Die Aufnahme lässt sich aber kaum vermeiden, denn auf belastete Lebensmittel zu verzichten, ist gar nicht so einfach. Weil sie bei der Verarbeitung, Verpackung und Lagerung fast immer mit weichmacherhaltigen Kunststoffen in Kontakt kommen, finden sich Weichmacher in allen Grundnahrungsmitteln. Dazu zählen Fett, Fleisch, Getreide, Obst, Gemüse und Milchprodukte.
Welche Lebensmittel enthalten die meisten Weichmacher?
Besonders schnell reichern sich Weichmacher aus Kunststoffverpackungen in fetthaltigen Nahrungsmitteln wie Mayonnaise, Pesto, ölhaltigen Konserven, Käse, Nüssen und Keksen an. Und auch Fast Food ist überdurchschnittlich stark mit Phthalaten belastet. Wenn wir diese Lebensmittel essen, nehmen wir unfreiwillig auch Phthalate und Co auf.
In einer US-Studie fanden Forschende 2016 umso mehr Weichmacher-Rückstände in Urinproben, je mehr Fastfood die Teilnehmenden zu sich genommen hatten. „Verglichen mit Nichtkonsumenten hatten Teilnehmer mit geringem Fastfood-Konsum 15,5 Prozent mehr und solche mit viel Fastfood 23,8 Prozent höhere Werte des DEHP-Abbauprodukts im Urin“, berichteten die Wissenschaftler
Kinder sind stärker belastet als Erwachsene
In unserem Körper werden die Phthalate dann abgebaut und wieder ausgeschieden. Inzwischen lassen sie sich in den Industrieländern im Urin beinahe aller Menschen nachweisen. In Deutschland waren Phthalate in 97 Prozent aller Untersuchten zu finden, wie die letzte Deutsche Umweltstudie zur Gesundheit (GerES IV) von 2017 ergab.
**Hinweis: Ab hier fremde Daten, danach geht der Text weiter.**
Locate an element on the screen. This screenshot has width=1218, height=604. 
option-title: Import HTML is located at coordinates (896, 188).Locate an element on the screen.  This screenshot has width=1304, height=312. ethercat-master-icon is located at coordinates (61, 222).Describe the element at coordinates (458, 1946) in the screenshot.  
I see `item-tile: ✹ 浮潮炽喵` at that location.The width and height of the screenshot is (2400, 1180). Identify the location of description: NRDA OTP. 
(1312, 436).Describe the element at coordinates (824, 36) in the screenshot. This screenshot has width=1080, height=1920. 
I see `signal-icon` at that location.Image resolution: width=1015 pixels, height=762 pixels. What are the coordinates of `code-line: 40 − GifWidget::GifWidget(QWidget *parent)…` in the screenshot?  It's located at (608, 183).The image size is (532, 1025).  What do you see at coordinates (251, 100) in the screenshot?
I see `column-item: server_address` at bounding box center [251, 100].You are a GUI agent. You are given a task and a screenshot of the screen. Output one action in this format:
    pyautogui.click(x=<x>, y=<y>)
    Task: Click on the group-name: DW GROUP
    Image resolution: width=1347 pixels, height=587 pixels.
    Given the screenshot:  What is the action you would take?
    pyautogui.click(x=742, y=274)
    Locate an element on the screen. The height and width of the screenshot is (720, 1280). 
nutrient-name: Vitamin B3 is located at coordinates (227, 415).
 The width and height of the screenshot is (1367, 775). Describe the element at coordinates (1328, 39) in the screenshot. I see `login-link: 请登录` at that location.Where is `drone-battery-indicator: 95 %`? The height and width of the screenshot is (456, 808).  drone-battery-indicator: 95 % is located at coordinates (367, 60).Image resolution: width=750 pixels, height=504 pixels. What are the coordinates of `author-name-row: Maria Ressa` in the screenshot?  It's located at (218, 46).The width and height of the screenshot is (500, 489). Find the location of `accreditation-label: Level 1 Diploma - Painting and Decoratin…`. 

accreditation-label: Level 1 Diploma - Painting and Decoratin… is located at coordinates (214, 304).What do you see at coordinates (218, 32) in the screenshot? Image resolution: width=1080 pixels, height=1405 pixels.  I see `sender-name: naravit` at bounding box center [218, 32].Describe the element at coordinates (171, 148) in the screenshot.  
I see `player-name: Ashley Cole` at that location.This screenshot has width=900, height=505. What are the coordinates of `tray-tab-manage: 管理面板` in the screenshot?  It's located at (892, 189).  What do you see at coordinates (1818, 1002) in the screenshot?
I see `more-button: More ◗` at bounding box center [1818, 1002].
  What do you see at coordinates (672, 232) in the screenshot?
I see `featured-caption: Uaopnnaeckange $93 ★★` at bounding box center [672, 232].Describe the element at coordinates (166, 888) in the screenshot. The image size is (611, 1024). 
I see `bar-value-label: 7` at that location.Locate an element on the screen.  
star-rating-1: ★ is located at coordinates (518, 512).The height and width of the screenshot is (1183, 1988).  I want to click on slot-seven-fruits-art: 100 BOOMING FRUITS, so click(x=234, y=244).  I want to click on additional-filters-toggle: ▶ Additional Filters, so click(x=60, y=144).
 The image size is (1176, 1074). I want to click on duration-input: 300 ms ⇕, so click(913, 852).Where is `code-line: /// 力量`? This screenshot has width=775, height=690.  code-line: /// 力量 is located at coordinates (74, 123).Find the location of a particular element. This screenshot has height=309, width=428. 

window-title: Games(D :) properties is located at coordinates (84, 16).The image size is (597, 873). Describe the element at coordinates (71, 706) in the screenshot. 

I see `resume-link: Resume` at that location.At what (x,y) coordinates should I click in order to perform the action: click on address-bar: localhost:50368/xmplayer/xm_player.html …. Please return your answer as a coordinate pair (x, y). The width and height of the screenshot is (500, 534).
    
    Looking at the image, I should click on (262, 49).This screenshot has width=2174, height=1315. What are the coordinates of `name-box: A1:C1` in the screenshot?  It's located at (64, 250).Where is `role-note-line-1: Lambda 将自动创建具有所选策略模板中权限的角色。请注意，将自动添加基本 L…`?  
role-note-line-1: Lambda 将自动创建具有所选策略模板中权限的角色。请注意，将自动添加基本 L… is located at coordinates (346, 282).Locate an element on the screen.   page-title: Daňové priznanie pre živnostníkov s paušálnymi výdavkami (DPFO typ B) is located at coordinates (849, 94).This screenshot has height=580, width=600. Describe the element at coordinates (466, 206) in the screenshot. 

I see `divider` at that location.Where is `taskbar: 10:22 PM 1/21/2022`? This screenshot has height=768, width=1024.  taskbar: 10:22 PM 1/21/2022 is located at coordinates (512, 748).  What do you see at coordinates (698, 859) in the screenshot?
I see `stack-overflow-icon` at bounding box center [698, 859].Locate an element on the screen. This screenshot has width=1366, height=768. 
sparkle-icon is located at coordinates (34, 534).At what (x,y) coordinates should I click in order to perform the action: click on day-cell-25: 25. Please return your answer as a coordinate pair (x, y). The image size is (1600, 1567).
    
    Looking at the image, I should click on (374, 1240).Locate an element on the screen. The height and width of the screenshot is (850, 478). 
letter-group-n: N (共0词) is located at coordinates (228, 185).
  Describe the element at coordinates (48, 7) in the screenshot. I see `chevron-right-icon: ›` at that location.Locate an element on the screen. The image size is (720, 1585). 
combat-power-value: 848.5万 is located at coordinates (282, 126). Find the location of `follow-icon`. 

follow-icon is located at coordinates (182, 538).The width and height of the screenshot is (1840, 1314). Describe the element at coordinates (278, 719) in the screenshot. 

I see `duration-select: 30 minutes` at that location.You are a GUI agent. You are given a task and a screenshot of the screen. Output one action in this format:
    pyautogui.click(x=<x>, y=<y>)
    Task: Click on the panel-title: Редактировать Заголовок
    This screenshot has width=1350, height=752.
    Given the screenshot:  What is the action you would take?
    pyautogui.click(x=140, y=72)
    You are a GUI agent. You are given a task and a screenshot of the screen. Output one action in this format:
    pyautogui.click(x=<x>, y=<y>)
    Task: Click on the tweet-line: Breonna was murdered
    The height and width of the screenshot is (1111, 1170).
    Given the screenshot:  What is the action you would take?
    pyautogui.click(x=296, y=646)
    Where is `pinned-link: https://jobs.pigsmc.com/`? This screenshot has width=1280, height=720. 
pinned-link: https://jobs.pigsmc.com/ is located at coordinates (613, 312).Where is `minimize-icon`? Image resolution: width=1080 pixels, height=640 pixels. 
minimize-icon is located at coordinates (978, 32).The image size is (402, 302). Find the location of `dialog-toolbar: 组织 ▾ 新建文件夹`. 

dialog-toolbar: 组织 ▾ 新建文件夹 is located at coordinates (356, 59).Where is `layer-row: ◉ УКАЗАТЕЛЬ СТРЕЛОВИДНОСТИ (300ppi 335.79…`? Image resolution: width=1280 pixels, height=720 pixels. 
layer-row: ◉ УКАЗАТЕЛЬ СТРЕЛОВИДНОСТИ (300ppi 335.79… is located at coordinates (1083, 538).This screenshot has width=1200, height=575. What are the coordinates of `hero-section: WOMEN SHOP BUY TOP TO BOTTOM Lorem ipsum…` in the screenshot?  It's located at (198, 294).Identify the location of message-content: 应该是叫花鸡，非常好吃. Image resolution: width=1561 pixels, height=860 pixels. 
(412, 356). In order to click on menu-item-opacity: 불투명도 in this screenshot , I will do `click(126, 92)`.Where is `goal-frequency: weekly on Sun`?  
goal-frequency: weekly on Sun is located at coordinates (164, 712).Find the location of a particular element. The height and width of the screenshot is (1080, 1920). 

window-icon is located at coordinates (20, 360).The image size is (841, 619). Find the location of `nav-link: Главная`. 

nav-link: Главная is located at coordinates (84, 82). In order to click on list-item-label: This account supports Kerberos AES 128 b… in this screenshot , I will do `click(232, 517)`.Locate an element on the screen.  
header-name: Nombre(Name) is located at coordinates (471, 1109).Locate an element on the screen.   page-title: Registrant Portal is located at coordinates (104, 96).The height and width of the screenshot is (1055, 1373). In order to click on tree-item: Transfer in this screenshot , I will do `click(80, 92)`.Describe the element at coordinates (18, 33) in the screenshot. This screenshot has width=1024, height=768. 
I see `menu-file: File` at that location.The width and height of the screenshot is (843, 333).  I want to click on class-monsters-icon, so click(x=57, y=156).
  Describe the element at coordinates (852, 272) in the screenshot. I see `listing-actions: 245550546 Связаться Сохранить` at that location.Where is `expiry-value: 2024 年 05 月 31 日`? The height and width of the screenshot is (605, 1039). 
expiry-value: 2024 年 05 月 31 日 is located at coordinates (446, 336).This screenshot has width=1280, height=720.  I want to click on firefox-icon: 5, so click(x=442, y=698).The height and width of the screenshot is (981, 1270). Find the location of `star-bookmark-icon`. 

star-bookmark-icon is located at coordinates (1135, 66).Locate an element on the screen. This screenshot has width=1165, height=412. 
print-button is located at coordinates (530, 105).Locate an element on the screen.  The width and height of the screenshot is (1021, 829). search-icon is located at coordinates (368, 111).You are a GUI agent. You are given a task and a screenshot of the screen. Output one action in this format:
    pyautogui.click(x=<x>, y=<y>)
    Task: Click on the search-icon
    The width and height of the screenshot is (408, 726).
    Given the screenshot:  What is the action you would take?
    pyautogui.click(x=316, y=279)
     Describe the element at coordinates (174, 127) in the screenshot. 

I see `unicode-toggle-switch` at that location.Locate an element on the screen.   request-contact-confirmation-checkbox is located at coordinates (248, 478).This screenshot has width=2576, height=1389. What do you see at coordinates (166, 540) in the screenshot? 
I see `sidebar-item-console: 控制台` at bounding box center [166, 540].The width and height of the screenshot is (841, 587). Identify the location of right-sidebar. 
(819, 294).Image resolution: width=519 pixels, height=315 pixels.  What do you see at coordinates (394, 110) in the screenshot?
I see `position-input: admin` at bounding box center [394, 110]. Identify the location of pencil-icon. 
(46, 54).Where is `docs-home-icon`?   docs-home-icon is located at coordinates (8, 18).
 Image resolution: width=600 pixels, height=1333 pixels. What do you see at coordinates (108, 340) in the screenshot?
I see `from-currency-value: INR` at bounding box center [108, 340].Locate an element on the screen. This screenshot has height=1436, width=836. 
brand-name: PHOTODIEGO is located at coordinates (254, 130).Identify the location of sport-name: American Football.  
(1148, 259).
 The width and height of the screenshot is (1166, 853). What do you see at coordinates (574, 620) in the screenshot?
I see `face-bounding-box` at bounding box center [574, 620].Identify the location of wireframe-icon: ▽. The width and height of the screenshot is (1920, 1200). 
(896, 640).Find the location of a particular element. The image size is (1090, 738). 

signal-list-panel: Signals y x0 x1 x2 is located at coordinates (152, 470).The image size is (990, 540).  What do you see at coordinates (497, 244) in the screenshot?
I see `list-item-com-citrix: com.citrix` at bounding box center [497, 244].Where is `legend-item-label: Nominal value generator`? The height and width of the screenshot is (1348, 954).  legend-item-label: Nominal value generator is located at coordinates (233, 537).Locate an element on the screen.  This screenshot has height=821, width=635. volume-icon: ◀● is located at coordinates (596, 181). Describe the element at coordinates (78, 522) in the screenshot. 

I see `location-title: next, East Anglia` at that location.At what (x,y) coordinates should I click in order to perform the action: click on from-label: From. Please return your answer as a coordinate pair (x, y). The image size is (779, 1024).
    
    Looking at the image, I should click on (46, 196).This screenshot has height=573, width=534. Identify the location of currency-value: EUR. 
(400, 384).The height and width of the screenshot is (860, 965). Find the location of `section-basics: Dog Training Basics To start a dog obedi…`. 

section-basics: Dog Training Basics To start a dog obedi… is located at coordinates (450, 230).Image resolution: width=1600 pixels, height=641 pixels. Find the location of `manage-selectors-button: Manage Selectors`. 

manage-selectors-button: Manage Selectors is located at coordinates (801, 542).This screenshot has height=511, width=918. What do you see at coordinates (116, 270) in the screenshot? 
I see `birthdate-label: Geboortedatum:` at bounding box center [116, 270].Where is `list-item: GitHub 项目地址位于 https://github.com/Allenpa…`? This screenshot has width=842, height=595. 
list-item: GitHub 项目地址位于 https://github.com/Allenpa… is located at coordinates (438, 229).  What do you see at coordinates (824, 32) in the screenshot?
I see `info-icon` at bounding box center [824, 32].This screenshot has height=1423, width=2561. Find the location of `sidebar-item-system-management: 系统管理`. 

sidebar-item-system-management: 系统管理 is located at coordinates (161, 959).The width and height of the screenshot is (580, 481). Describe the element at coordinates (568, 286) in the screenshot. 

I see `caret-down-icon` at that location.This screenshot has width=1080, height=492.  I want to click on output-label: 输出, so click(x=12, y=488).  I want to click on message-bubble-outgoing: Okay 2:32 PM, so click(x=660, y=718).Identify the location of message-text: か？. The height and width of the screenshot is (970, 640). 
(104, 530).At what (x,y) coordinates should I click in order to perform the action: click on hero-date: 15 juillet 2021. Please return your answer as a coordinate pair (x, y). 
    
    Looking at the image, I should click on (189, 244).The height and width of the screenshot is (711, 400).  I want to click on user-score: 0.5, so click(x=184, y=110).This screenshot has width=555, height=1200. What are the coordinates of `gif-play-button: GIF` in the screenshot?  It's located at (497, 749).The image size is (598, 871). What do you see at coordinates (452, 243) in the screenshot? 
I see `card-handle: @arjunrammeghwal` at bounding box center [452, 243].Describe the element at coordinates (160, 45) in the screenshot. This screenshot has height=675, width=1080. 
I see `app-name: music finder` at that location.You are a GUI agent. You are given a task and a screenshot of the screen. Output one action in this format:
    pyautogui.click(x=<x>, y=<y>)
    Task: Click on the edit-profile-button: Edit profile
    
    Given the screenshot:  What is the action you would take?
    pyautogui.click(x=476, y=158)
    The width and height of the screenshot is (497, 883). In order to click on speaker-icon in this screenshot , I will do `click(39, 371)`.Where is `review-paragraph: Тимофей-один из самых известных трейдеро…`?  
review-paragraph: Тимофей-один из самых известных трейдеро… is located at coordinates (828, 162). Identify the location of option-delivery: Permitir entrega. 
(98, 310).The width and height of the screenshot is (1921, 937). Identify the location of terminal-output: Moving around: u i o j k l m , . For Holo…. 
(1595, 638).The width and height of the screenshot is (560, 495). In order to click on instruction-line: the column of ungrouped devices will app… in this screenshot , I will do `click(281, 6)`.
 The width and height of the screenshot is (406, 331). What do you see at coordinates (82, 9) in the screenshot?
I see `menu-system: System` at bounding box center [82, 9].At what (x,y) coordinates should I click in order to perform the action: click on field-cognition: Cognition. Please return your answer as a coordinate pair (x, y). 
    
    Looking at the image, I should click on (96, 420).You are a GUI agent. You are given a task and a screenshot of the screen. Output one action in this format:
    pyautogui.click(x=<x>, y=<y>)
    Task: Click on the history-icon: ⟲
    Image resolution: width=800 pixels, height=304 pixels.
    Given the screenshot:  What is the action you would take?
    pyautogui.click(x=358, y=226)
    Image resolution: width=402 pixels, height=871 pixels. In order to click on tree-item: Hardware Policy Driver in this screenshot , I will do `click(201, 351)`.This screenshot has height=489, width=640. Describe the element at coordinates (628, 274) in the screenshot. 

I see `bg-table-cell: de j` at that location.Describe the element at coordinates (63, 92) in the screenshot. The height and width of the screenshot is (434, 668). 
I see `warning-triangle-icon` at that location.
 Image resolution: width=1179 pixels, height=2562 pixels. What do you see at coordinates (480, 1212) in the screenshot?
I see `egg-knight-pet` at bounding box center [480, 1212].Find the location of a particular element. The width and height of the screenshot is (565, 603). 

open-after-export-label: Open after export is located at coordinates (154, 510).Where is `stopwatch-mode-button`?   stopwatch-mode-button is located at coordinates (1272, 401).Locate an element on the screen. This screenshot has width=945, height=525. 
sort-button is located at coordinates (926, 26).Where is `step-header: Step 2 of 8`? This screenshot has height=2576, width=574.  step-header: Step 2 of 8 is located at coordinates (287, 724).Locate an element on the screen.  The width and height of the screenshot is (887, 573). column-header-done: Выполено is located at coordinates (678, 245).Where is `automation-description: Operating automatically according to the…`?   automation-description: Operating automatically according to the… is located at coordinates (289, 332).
Stoffwechselprodukte von Phthalaten fand man dort bei jüngeren Kindern in zwei- bis fünffach höheren Konzentrationen als bei älteren Kindern oder Erwachsenen. „Das kommt daher, dass Kinder im Vergleich zu Erwachsenen mehr essen, trinken und atmen pro Kilogramm Körpergewicht“, erklärt Koautorin Marike Kolossa-Gehring vom Umweltbundesamt. Zusätzlich nehmen Kleinkinder die Chemikalien häufig auch über Hausstaub und Dinge wie Spielzeug aufnehmen, die sie in den Mund stecken.